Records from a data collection

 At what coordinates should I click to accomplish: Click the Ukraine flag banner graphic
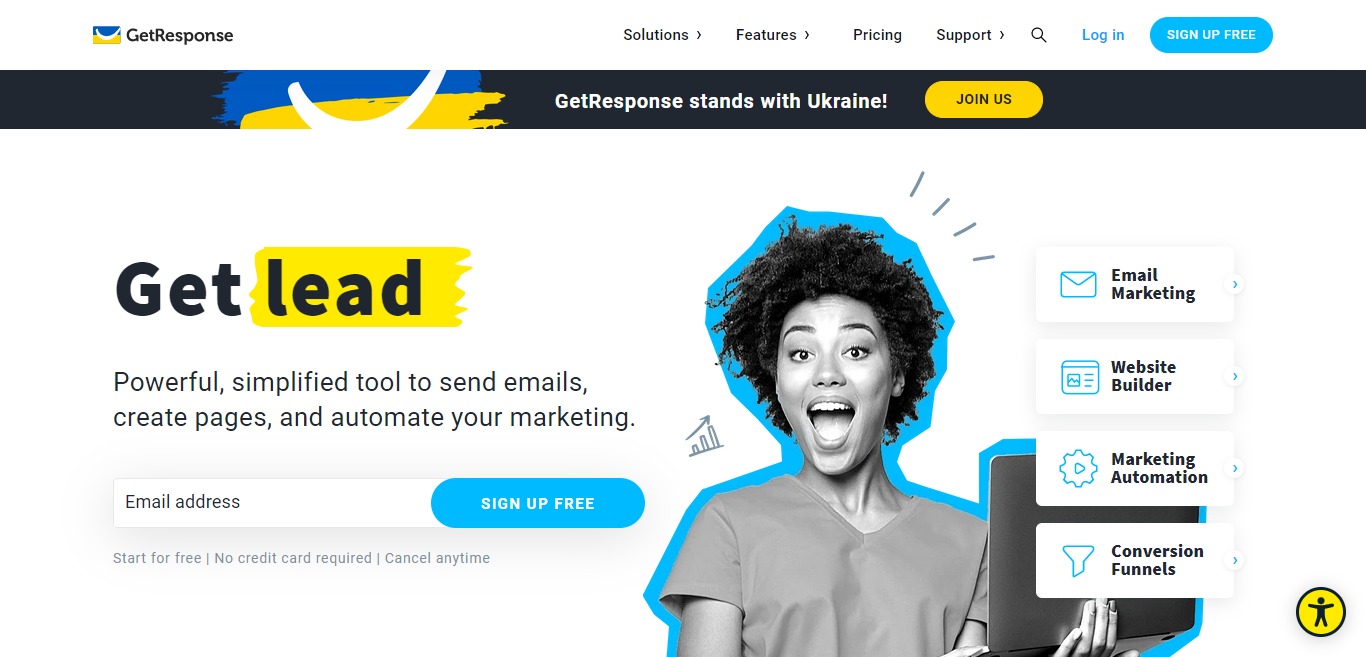click(360, 99)
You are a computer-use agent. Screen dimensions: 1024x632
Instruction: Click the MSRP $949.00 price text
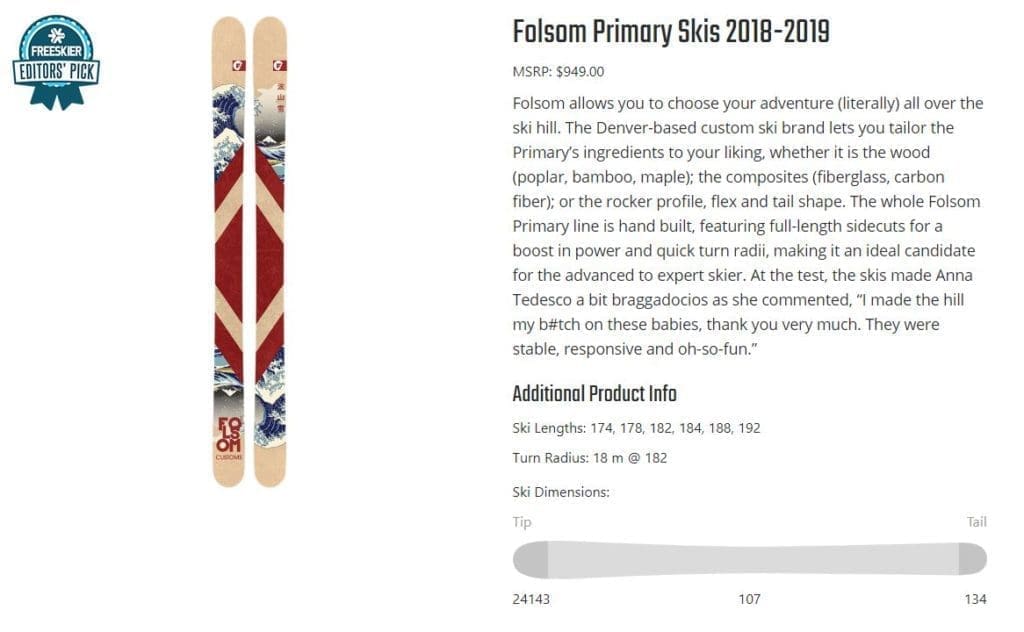(558, 71)
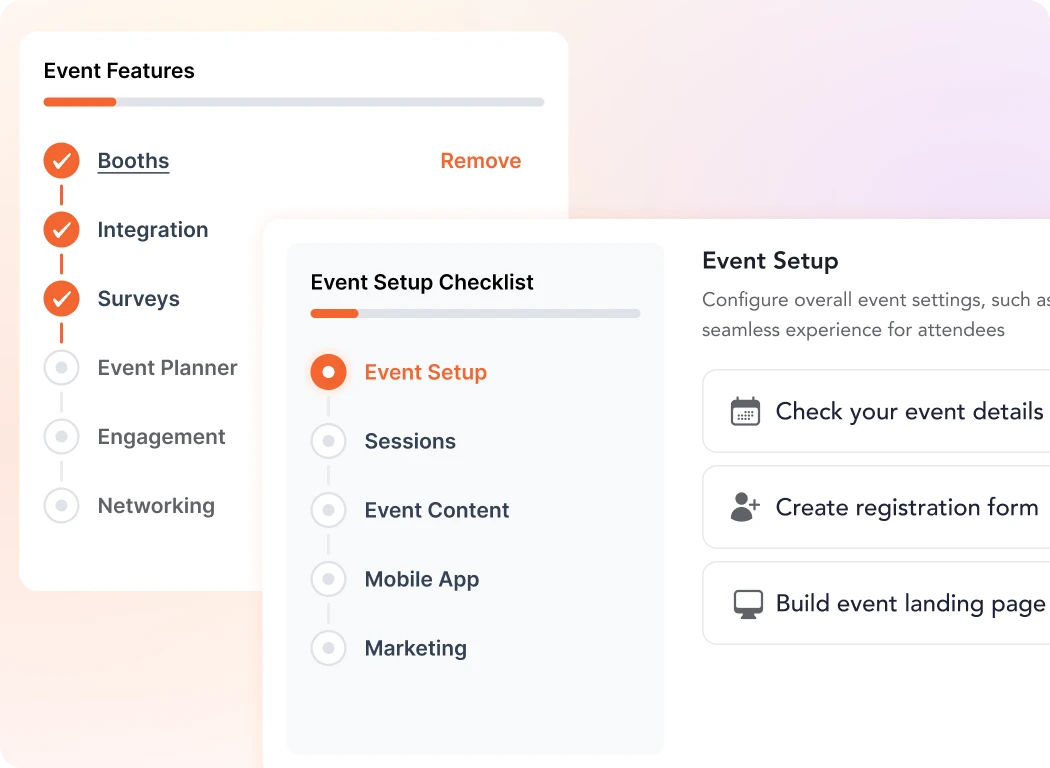
Task: Select the Event Planner step circle
Action: [x=61, y=367]
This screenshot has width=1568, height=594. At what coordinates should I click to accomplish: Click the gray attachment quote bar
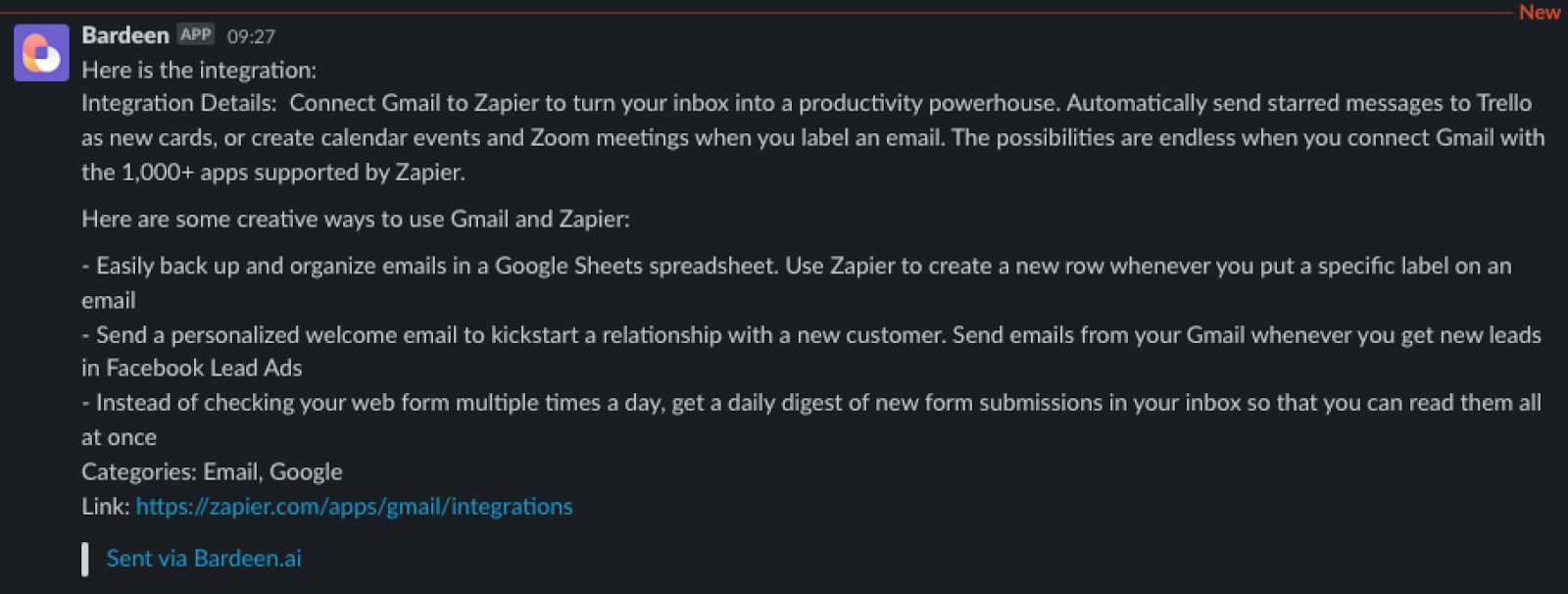[85, 559]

§ **YOUR OBJECTIVE**
Only an exact, picture-free copy of the entries counts as the answer.

§ **RESULT BELOW**
 At what coordinates should I click to accomplish: Click the Ukraine flag banner graphic
click(360, 99)
You are a computer-use agent. Screen dimensions: 1024x632
Instruction: Click the MSRP $949.00 price text
(558, 71)
Task: Select the Event Planner step circle
Action: [x=61, y=367]
This screenshot has width=1568, height=594. At what coordinates should I click to accomplish: Click the gray attachment quote bar
[85, 559]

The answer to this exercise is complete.